How a Small Buick Dealership Launched Mastria Auto Group

FAMILY FIRM: Rick Mastria was told he’d grow up to be a Chevy dealer; instead, he built a six-franchise dealership group.
FAMILY FIRM: Rick Mastria was told he’d grow up to be a Chevy dealer; instead, he built a six-franchise dealership group. –BILL GRIFFITH

RAYNHAM, MA—When opportunity knocks, the Mastria family has a history of answering.

Rick Mastria, a third-generation automotive dealer, runs the Raynham-based auto group that features the Buick, Cadillac, GMC, Mazda, Nissan, and Subaru brands.

When Rick was 3, he was told he was going to grow up and become a Chevrolet dealer.

A few years later, he quizzed his parents, “Why do I have to go to school if I’m going to be a Chevy dealer?’’

To this day, he can guarantee that line will get a chuckle.

However, for Mastria, there was no joking about education. Bridgewater-Raynham High, Stonehill College and, in 1975, Chevrolet’s “Dealers’ Sons School’’ all were in his rearview mirror before he joined the automotive business full time.


Opportunity first had knocked for the family after World War II when Mastria’s maternal grandfather, Michael Bove Jr., relocated his family from New Jersey and took over a dealership that Chevrolet wanted to close in Fall River, establishing Bove Chevrolet in Seekonk.

His parents then made the family’s first automotive business expansion, opening Bove Chevrolet in Newport, RI.

In those days, GM only permitted a dealer to be the principal owner of one franchise. “They were afraid to give dealers multiple points for fear they would monopolize pricing,’’ says Mastria.

Still, opportunity continued to knock.

On Dec. 29, 1955, his dad, Richard Mastria Sr., opened Richard Chevrolet in Taunton, where young Rick worked after school, Saturdays, and on school vacations.

It seemed that his parents’ vision was going to be correct and Rick would become a Chevy dealer.

However, opportunity knocked twice before that.

His dad wanted to sell the Chevy dealership and retire.

So instead, at age 26, Rick Mastria became a dealer, buying the former Bugle Buick in Taunton and establishing Mastria Buick on the site of a former gas station on Rte. 104 in Raynham.

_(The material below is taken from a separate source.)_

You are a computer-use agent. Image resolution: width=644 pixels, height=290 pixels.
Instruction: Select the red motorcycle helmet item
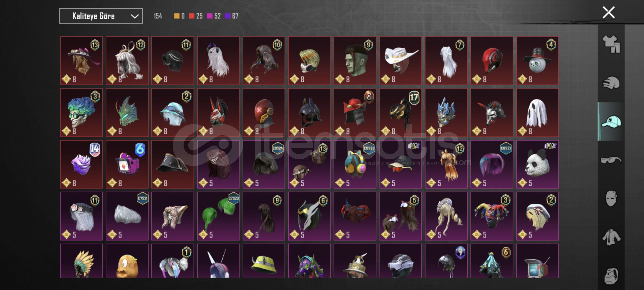coord(492,61)
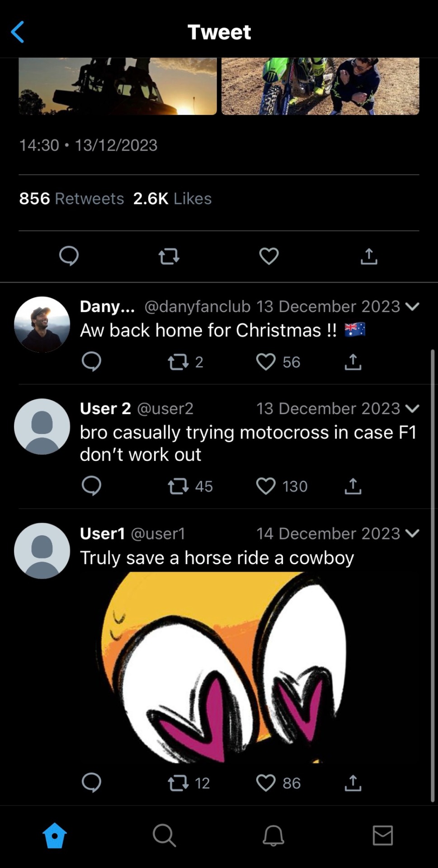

“The former Buick dealership was housed in a multi-story building in Taunton, much like Peter Fuller’s Cadillac-Olds on Commonwealth Avenue in Boston,’’ says Mastria. When the Arab oil embargo hit, his heating bill went from $300 a month to $4600 a month and he decided to close up shop.


“For us, starting out as a single point dealership in a remote spot helped establish what has become our enduring concept of customer satisfaction,’’ he says. “People didn’t happen upon us out there. We had to have referrals and repeat customers.’’

Opportunity knocked again when Bill Powers’ Pontiac-GMC in Taunton became available and Mastria consolidated the three GM franchises at his remote location. “I thought that would be it,’’ he says. “We’d built a following. I was happy.’’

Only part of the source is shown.